Appeal from an order of the Family Court of Broome County (Connerton, J.), entered November 13, 2006, which, among other things, partially granted respondent’s application, in three proceedings pursuant to Family Ct Act article 6, to modify a prior order of custody.
*1028Petitioner (hereinafter the mother) and respondent (hereinafter the father) are the parents of a child born in August 2001. They separated approximately one year later, at which time the child remained with the mother. Upon the parties’ stipulation, by order dated February 27, 2006, Family Court granted them joint legal custody; primary physical custody was with the mother, and the father had alternating weekend parenting time (Friday evening until Monday morning) and midweek overnight. Within one week, the father filed petitions—later withdrawn—to modify that order, alleging violations; months later the mother filed a comparable modification petition seeking sole custody. She also filed a violation petition and the father again petitioned to modify the order, seeking sole custody and other relief. Notably, both parents assert that joint custody is not appropriate. After a trial at which the parties and other witnesses testified and two Lincoln hearings were held, Family Court dismissed the mother’s violation petition and partially granted the father’s modification petition by granting him sole custody with parenting time to the mother comparable to what the father had previously received. The mother now appeals solely on the issue of custody, and we affirm.
Modification of an existing custody order must be supported by a sufficient showing of a change of circumstances indicating a real need to modify an order to further the best interests of the child (see Matter of Kilmartin v Kilmartin, 44 AD3d 1099, 1101 [2007]). Family Court’s termination of joint custody is amply supported in the record by, among other things, the parties’ conceded and unfortunate inability to communicate or cooperate concerning the child (see Matter of Eck v Eck, 33 AD3d 1082, 1083 [2006]; Matter of Van Zandt v Sauers, 12 AD3d 821, 822 [2004]). Although the record reflects that they were able to achieve some communication with the assistance of the father’s wife, who actively participated in their joint arrangement, the parties’ clear inability to engage in cooperative decision-making established the unworkability of joint custody for these parents (see Matter of Eck v Eck, 33 AD3d at 1083-1084).

Information supplied:
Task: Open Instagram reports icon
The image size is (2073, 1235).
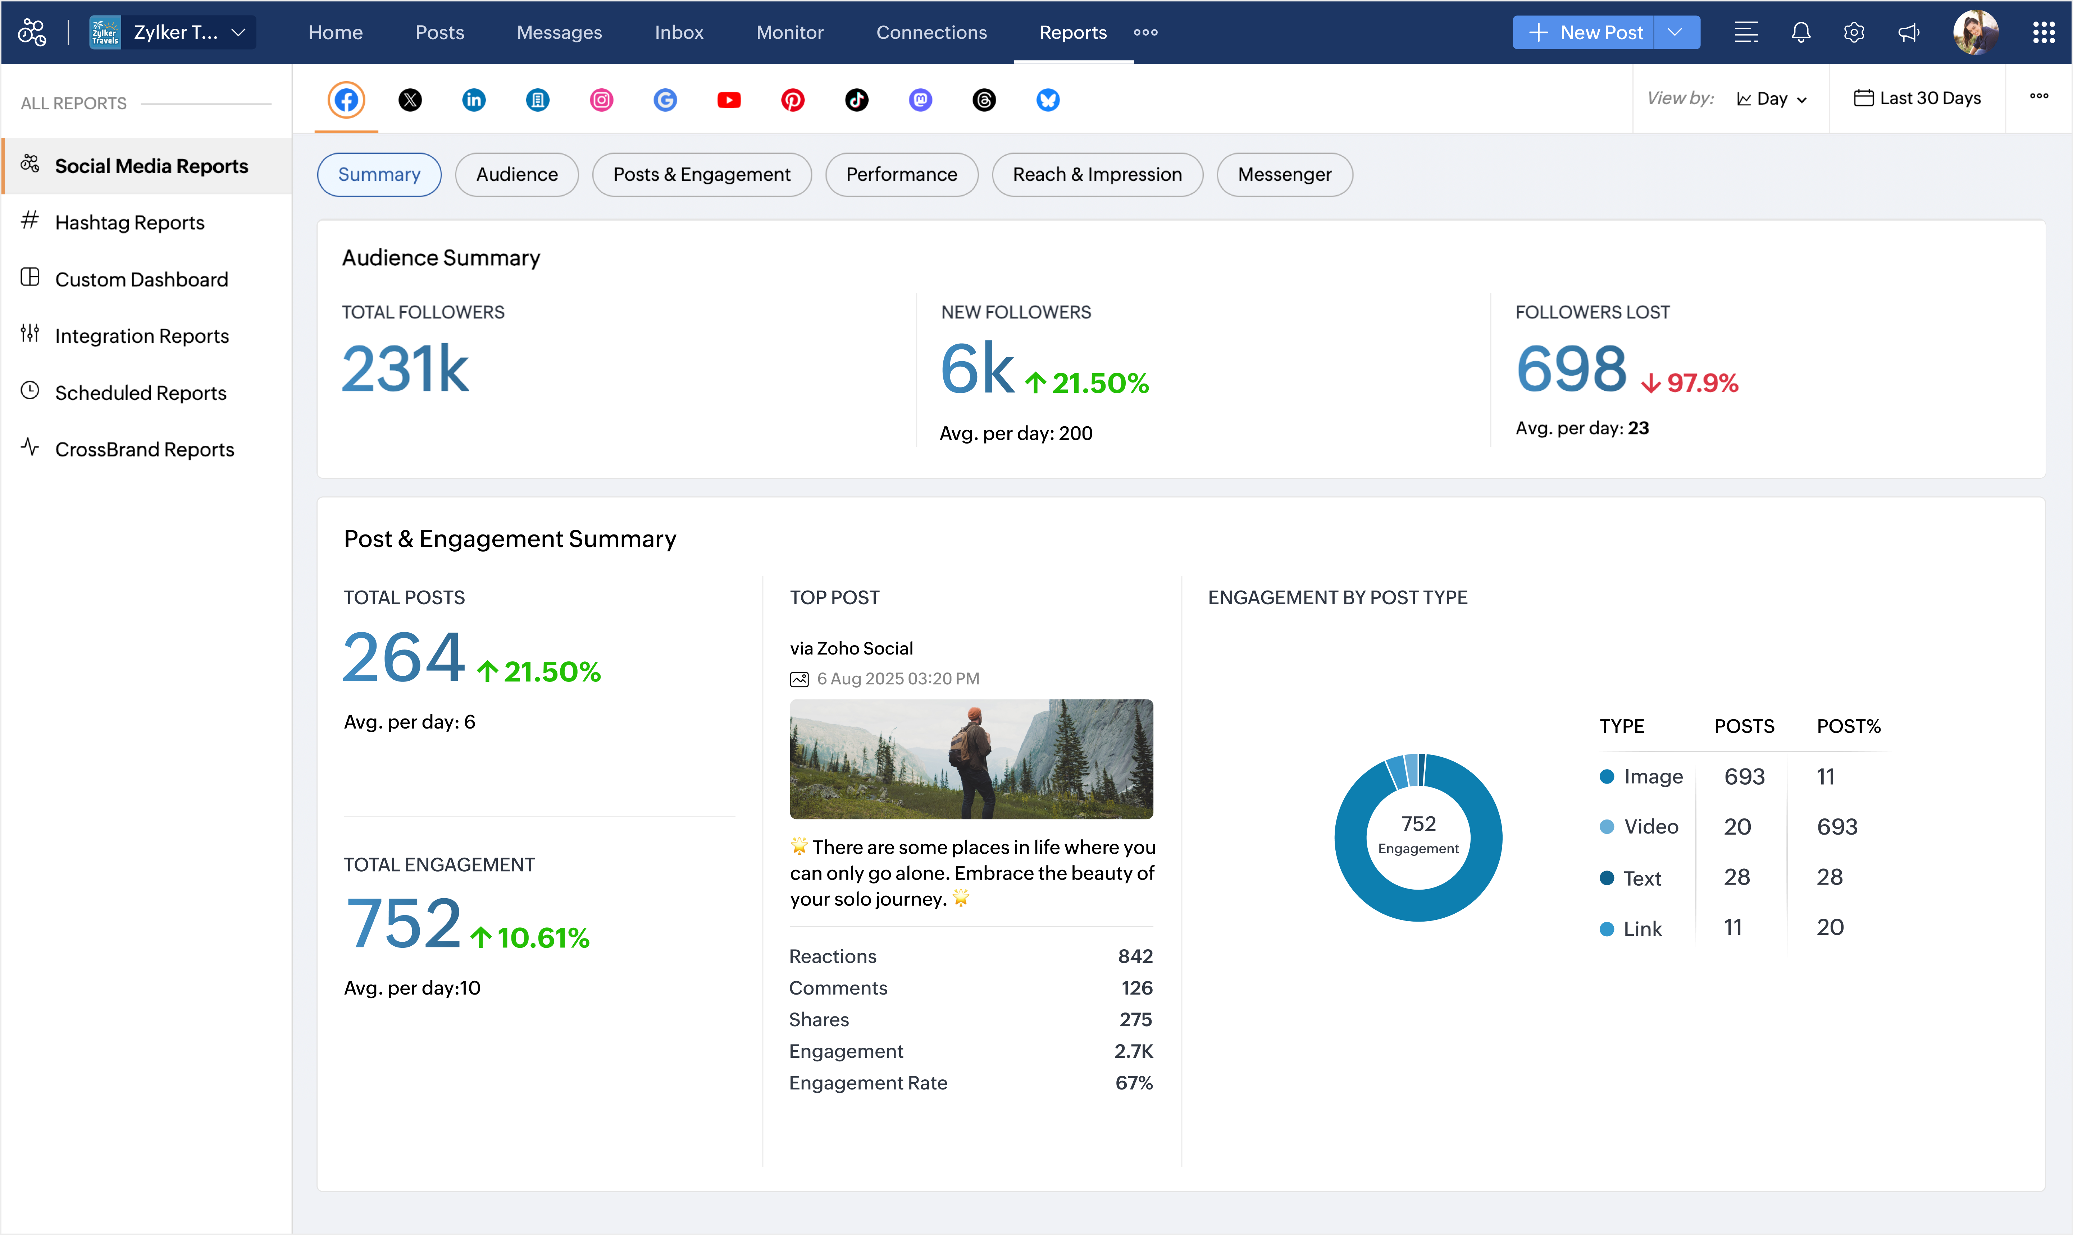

Written tasks:
1/ Write out the part of the custody opinion that begins at the words "Appeal from an" and stops after the words "order of custody.", copying it word for word.
2/ Write the next part of the custody opinion, starting right after its final sentence.
None of the material is needed for this.

Answers below:
1/
Appeal from an order of the Family Court of Broome County (Connerton, J.), entered November 13, 2006, which, among other things, partially granted respondent’s application, in three proceedings pursuant to Family Ct Act article 6, to modify a prior order of custody.

2/
Turning to the issue of which parent should be granted sole custody, the “primary concern in any child custody case is the best interest of the child” (Matter of Goodfriend v Devletsah-Goodfriend, 29 AD3d 1041, 1042 [2006]; see Eschbach v Eschbach, 56 NY2d 167, 171 [1982]). This requires consideration of all of the circumstances, including “maintaining stability for the child[ ], the child[]’s wishes, the home environment with each parent, each parent’s past performance and relative fitness, each parent’s ability to guide and provide for the child[ ]’s *1029overall well-being and the willingness of each to foster a positive relationship between the child[ ] and the other parent” (Matter of Kilmartin v Kilmartin, 44 AD3d at 1102; see Matter of Eck v Eck, 33 AD3d at 1083).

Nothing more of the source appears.